Several factors have recently been implicated in the regulation of beta cell cycle progression and beta cell mass maintenance [10]. The cyclin-dependent kinase inhibitor p27 has recently been recognised as an important regulator of beta cell cycle transition and proliferation [8, 9, 11]. Protein levels of p27 have been shown to be regulated at transcriptional and post-translational levels. In pancreatic beta cells, the SKP2-mediated post-translational ubiquitin proteolytic pathway plays an essential role in regulating the cellular abundance of p27 [8]. In this study we found that that LXR activation induced cell cycle arrest at the G1 phase in pancreatic beta cells. Meanwhile, activation of LXRs obviously decreased Skp2 mRNA levels and upregulated p27 protein levels in beta cells. In addition, the rate of p27 protein degradation was significantly decreased in beta cells treated with T1317. However, the p27 mRNA level did not change in response to treatment with T1317 (Figs 5a,d, 6b), indicating that LXR activation may upregulate the p27 level primarily through a post-translational mechanism. However, the precise role of SKP2 in this process remains to be clarified. To further investigate the involvement of p27 upregulation in LXR activation-induced cell cycle arrest in pancreatic beta cells, we introduced adenovirus-based RNAi for targeted knockdown of p27 in isolated mouse islets and MIN6 cells. Knockdown of p27 almost completely prevented the effects of LXR activation on [3H]thymidine incorporation and cell cycle arrest. Based on these results, we conclude that aberrant activation of LXR-induced cell cycle arrest and growth inhibition, at least partly through an increase in p27 levels, may account for the deficient beta cell mass that results in uncontrolled diabetes, although further studies are need to confirm the role of this pathway in vivo.

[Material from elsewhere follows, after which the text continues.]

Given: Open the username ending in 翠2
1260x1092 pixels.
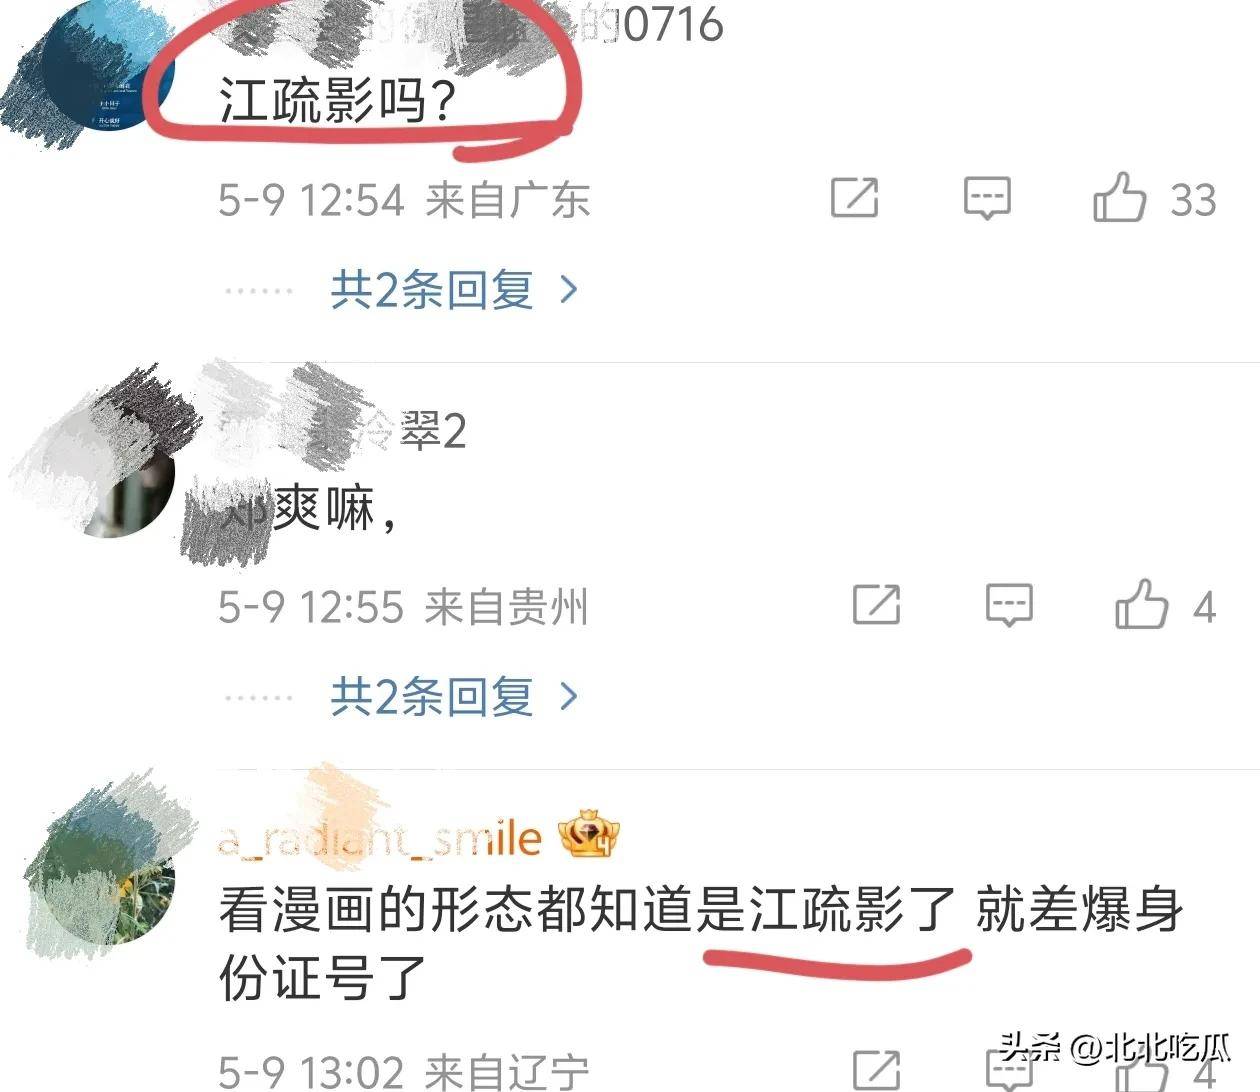Looking at the screenshot, I should point(342,431).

Increased apoptosis induced by hyperglycaemia and/or hyperlipidaemia has been implicated as an important mechanism for beta cell mass inadequacy in type 2 diabetes [1, 3]. However, once thought incapable of significant proliferation, pancreatic beta cells have recently been shown to have an immense capacity for self-renewal [4, 10]. There is growing evidence to suggest that beta cell mass is maintained by the replication of differentiated beta cells in adult rodents and that all beta cells contribute equally to the growth and maintenance of beta cell mass [6, 38]. These results suggest that both increased apoptosis and deficient self-proliferation are very important for beta cell mass impairment in type 2 diabetes. At the time our experiments were being conducted, Wente et al. [39] published a paper demonstrating that activation by a combination of LXRs and RXRs induced growth arrest and apoptosis in MIN6 cells and isolated rat islets, whereas LXR activation alone had no effect. Meanwhile, Choe et al. [16] reported that chronic activation of LXRs by T1317 induced cell apoptosis in rat INS-1 cells and isolated rat islets. However, in the present study we demonstrated that activation of LXRs inhibits pancreatic beta cell proliferation through cell cycle arrest in hamster HIT-T15 cells, mouse MIN6 cells and isolated mouse islets. Different levels and durations of LXR activation and species-specific difference in the response to agonists may account for the different effects of LXRs on beta cell growth [40, 41]. Nevertheless, the different mechanisms demonstrated by previous studies and ours may help us to fully understand the causes of beta cell dysfunction in type 2 diabetes.

In conclusion, we report for the first time that activation of LXRs induced cell cycle arrest and growth inhibition in pancreatic beta cells. Stabilisation and upregulation of levels of p27 may mediate the effects of LXR activation on beta cell proliferation. Our studies contribute to the understanding of the mechanisms responsible for the inadequate functional beta cell mass in type 2 diabetes and point to targets for possible interventions during the development of this disorder.